= ASSIGNMENT =
Copy exactly the lines of the material below that run from the one containing "Task: Click the YouTube" through the one containing "Given: Open the Topic Type dropdown". Copy no other lines.

= RECORD SET =

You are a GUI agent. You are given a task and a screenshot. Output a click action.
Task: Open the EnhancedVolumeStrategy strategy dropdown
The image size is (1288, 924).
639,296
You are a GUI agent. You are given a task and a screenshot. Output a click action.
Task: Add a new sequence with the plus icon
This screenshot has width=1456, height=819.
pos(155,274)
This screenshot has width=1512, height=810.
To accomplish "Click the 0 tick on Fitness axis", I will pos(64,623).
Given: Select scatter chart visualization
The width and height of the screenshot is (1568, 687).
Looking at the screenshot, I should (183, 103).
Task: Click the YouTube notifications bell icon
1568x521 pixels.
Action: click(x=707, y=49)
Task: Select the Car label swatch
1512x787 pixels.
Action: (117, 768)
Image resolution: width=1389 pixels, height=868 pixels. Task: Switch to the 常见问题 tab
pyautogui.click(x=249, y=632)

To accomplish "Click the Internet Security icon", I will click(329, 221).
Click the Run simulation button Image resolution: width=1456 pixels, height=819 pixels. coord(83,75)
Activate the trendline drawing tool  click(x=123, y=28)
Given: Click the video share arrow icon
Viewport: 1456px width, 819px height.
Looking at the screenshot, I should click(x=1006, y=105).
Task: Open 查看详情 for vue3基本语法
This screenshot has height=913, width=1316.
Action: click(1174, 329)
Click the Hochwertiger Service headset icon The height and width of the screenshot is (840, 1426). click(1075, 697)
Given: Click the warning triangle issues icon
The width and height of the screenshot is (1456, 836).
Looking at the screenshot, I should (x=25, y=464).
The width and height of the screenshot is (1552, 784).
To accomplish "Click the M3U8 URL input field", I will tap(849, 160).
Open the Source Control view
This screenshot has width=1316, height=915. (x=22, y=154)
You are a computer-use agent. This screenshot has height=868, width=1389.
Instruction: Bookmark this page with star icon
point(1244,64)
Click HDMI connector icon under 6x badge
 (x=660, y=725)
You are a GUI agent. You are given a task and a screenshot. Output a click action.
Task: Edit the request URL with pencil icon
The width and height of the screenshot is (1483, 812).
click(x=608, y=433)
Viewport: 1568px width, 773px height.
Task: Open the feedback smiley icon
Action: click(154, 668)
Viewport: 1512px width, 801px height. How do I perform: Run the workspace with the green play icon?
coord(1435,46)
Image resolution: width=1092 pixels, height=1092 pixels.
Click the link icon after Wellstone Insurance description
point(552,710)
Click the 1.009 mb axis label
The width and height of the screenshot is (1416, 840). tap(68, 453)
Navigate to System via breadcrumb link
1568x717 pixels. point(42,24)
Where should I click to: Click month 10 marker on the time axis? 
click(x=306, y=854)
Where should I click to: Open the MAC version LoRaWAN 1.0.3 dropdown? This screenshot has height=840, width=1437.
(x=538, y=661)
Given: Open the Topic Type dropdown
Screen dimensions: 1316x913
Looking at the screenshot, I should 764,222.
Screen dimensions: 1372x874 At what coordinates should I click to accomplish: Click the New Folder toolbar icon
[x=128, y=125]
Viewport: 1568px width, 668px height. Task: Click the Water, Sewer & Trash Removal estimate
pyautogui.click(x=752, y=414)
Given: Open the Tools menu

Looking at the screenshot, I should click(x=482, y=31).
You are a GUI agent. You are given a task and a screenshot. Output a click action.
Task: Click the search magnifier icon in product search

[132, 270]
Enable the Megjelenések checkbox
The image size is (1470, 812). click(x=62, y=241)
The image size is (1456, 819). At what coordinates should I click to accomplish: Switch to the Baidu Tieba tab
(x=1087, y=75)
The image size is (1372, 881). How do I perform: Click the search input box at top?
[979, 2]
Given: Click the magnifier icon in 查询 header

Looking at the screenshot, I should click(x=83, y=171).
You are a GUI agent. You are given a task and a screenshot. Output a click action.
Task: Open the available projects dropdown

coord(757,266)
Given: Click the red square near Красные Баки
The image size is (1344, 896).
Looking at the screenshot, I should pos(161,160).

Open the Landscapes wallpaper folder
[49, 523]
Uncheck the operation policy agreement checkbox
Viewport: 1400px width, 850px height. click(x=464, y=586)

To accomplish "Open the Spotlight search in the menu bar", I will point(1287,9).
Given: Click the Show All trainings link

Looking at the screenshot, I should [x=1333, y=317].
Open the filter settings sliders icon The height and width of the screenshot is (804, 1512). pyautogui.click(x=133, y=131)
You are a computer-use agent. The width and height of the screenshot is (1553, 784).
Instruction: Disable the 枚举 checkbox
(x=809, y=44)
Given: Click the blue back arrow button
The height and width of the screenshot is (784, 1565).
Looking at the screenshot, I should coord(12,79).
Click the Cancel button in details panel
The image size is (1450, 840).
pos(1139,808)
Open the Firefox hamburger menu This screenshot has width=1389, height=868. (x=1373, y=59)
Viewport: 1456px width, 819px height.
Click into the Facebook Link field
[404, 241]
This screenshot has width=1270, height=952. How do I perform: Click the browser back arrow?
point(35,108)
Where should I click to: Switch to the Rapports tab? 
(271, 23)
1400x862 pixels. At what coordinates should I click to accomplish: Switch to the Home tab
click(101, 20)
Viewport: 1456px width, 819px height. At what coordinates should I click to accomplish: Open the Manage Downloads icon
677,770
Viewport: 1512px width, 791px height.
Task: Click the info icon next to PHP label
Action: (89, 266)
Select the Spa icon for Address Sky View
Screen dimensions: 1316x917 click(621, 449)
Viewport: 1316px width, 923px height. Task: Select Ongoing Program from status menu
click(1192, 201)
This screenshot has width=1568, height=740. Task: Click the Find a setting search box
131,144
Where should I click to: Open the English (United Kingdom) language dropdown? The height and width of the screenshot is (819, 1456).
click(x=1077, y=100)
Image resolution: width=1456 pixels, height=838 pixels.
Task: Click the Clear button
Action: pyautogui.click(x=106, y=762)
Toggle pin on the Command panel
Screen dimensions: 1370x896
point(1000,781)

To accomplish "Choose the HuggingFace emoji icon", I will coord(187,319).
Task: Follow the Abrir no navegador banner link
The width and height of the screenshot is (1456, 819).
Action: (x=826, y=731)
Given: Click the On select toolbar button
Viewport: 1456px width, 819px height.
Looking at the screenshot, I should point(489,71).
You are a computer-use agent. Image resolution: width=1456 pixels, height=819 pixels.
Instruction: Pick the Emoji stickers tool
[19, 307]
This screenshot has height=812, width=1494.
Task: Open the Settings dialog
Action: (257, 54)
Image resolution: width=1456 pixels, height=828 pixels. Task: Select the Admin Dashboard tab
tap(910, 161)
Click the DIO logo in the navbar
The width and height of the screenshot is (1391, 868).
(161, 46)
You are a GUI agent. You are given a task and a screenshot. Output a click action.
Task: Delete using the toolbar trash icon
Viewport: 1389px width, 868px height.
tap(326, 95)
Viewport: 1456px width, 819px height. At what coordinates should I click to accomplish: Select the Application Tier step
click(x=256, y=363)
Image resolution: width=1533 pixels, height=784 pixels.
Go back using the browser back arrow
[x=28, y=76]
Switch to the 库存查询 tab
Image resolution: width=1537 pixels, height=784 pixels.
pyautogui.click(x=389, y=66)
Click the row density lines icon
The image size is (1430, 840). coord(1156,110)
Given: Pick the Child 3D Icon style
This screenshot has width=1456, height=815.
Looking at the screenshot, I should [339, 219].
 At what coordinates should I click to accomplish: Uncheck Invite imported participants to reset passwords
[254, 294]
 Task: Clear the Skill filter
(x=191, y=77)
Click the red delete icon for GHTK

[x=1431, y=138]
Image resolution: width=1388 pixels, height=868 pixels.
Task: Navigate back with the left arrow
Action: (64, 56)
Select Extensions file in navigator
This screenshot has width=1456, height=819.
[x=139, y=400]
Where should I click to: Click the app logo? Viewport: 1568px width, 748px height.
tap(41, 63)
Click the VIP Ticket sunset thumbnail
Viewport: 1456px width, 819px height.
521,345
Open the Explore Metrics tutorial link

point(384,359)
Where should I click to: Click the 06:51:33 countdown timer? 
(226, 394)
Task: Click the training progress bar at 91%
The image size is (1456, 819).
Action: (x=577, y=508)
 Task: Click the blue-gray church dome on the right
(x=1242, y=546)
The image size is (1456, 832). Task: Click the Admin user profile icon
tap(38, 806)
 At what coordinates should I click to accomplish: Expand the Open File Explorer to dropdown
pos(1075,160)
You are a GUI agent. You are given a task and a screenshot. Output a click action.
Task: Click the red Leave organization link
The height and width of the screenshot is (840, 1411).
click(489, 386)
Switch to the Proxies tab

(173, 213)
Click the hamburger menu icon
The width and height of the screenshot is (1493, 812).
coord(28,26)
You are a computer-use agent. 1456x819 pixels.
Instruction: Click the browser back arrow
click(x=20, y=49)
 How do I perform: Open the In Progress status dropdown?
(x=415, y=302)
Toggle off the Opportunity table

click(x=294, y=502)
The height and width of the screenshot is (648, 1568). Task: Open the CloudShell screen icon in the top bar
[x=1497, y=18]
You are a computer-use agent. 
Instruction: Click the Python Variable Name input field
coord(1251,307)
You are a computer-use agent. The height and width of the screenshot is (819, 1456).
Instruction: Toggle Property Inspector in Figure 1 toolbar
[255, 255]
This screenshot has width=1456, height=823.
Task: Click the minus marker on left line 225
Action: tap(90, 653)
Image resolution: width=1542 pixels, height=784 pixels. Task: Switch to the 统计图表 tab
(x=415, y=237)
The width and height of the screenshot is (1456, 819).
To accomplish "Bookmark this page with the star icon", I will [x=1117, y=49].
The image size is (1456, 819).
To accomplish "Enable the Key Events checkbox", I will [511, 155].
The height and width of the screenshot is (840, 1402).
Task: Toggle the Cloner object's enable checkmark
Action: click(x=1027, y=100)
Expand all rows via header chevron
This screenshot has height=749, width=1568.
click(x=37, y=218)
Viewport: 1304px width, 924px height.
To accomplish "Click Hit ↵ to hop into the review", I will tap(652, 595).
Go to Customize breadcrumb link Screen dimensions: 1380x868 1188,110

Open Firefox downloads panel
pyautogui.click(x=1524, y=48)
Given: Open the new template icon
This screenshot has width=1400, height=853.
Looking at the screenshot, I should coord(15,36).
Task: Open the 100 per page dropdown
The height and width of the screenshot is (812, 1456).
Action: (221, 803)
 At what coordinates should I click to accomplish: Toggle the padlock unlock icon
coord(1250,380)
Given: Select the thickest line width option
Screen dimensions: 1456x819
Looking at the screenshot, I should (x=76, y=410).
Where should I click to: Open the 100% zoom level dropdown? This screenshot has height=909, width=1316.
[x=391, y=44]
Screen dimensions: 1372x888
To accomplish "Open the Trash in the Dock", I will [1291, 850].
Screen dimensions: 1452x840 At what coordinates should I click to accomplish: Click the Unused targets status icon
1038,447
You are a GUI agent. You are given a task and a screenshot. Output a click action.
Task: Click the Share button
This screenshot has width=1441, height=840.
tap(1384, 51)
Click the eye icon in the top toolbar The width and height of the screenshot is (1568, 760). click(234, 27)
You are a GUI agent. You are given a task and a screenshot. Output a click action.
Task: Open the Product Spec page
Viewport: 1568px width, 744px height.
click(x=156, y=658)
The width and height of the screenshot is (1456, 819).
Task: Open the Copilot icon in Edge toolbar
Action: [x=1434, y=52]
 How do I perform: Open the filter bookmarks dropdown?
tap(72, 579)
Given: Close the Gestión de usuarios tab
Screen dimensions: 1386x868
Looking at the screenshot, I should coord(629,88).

= EXERCISE OUTPUT =
Task: Click the YouTube notifications bell icon
1568x521 pixels.
Action: click(x=707, y=49)
Task: Select the Car label swatch
1512x787 pixels.
Action: (117, 768)
Image resolution: width=1389 pixels, height=868 pixels. Task: Switch to the 常见问题 tab
pyautogui.click(x=249, y=632)

To accomplish "Click the Internet Security icon", I will click(329, 221).
Click the Run simulation button Image resolution: width=1456 pixels, height=819 pixels. coord(83,75)
Activate the trendline drawing tool  click(x=123, y=28)
Given: Click the video share arrow icon
Viewport: 1456px width, 819px height.
Looking at the screenshot, I should click(x=1006, y=105).
Task: Open 查看详情 for vue3基本语法
This screenshot has height=913, width=1316.
Action: click(1174, 329)
Click the Hochwertiger Service headset icon The height and width of the screenshot is (840, 1426). click(1075, 697)
Given: Click the warning triangle issues icon
The width and height of the screenshot is (1456, 836).
Looking at the screenshot, I should (x=25, y=464).
The width and height of the screenshot is (1552, 784).
To accomplish "Click the M3U8 URL input field", I will tap(849, 160).
Open the Source Control view
This screenshot has width=1316, height=915. (x=22, y=154)
You are a computer-use agent. This screenshot has height=868, width=1389.
Instruction: Bookmark this page with star icon
point(1244,64)
Click HDMI connector icon under 6x badge
 (x=660, y=725)
You are a GUI agent. You are given a task and a screenshot. Output a click action.
Task: Edit the request URL with pencil icon
The width and height of the screenshot is (1483, 812).
click(x=608, y=433)
Viewport: 1568px width, 773px height.
Task: Open the feedback smiley icon
Action: click(154, 668)
Viewport: 1512px width, 801px height. How do I perform: Run the workspace with the green play icon?
coord(1435,46)
Image resolution: width=1092 pixels, height=1092 pixels.
Click the link icon after Wellstone Insurance description
point(552,710)
Click the 1.009 mb axis label
The width and height of the screenshot is (1416, 840). tap(68, 453)
Navigate to System via breadcrumb link
1568x717 pixels. point(42,24)
Where should I click to: Click month 10 marker on the time axis? 
click(x=306, y=854)
Where should I click to: Open the MAC version LoRaWAN 1.0.3 dropdown? This screenshot has height=840, width=1437.
(x=538, y=661)
Given: Open the Topic Type dropdown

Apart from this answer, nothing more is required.